I think co-op is a great way to bring the family together. That’s why the Legacy versions (which often refine the formula of the base game) could be good candidates. Pandemic has a storyline and changes depending on how you are doing. Betrayal Legacy updates the mansion as you play.
Games like Journey in Middle Earth combine building up a deck of abilities and exploring tiles with your party to fulfill missions before evil wins (all driven by an app). Could be interesting, but I would watch some reviews.
But I’ll take a look at my collection and find out what I would consider some good co-ops and other games a bit more “meaty” then Carcassonne that will play well as a 2+3+ group.
I’m also mindful of your 1-2 hours playtime target do the game fits in your free time.
Oh another thing that requires almost no setup are the escape room games. You really can only play them once but some of them are super fun. Working together to solve it can be fun and stressful depending on how difficult it is. We did a Jumangi one that was a bit more complex than I was expecting. We did not win. :)
Oh, I realized I do have a recommendation no one else has mentioned:
My family has really enjoyed playing Machi Koro during our social isolation. The basic anniversary edition is good, and the anniversary expansion is worth getting. I actually really like the Bright Lights, Big City version, which picks and chooses the best and most straight-forward stuff from the expansion content, plus has a slightly improved card-drawing system–the draw-back being that the components are a little bit on the cheaper side. It sucks that there’s no definitive version, but if you don’t mind kinda wimpy but still totally serviceable components, BLBC is the best one-box option for family play. If you’d feel better with the fanciest and sturdiest version, get the anniversary edition.

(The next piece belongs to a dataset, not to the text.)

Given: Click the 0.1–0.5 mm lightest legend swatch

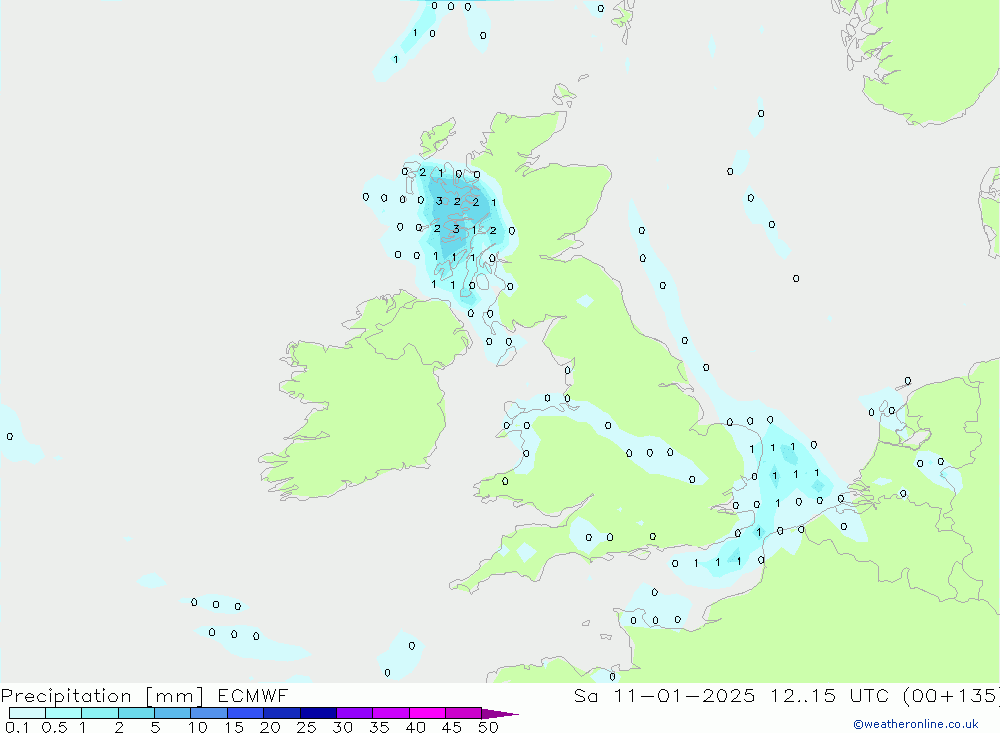Looking at the screenshot, I should [x=27, y=713].
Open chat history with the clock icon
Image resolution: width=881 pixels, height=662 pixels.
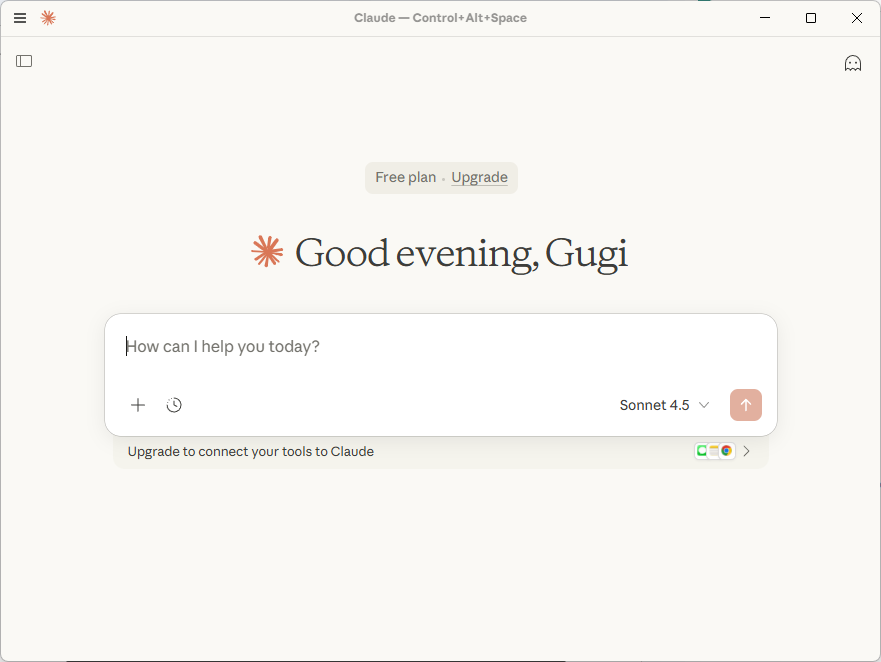point(173,405)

And if a Legacy game appeals, there’s Machi Koro Legacy–which I have yet to play.
ADDENDUM: I was remiss in not describing the game for you!
Machi Koro is a light dice-driven game where each player is building a cozy little Japanese town. You spend money to build buildings (each building is a card) into your town, and each of them has a number at the top that determines when it is activated. On your turn, you roll dice and any buildings that are activated by that number generate money for you. Some buildings generate money on anyone’s turn; some steal money from the person that rolls a particular number. That’s basically it.

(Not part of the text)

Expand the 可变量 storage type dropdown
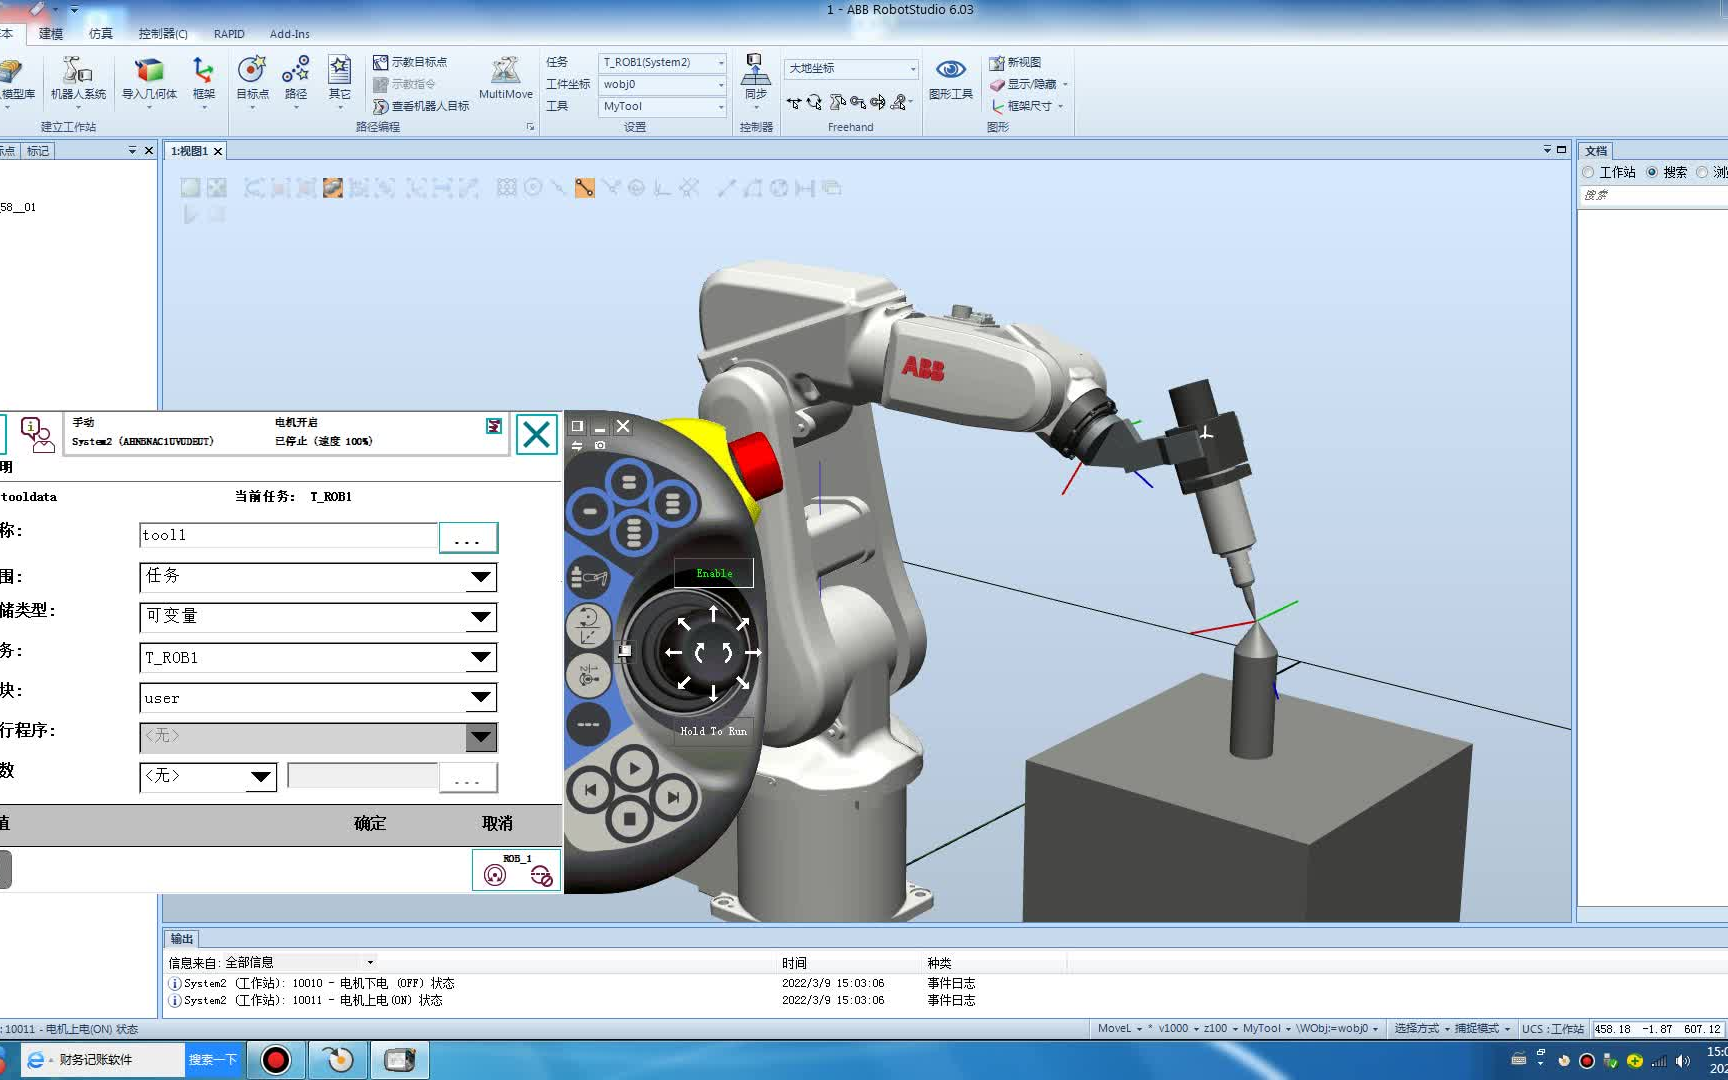Image resolution: width=1728 pixels, height=1080 pixels. tap(481, 617)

Some folks will swear by updates to the Machi Koro formula like Space Base, and they’re good games, but I think the preference usually comes from more experienced gamers who want the game to be either more intricate or less random/more strategic. I say start with the original!
Gavan Brown from Roxley did note on bgg that it should be back in the next month, and that post was from a couple of weeks ago. Shouldn’t be too long. The deluxe edition of both games is available from them directly. I’ve got the standard version of Birmingham and the original Brass so I was considering buying the deluxe of Lancashire and sharing the iron clays between both games. But I’d probably be better off just getting a full set of the chips instead of the smaller sample you get in deluxe Brass.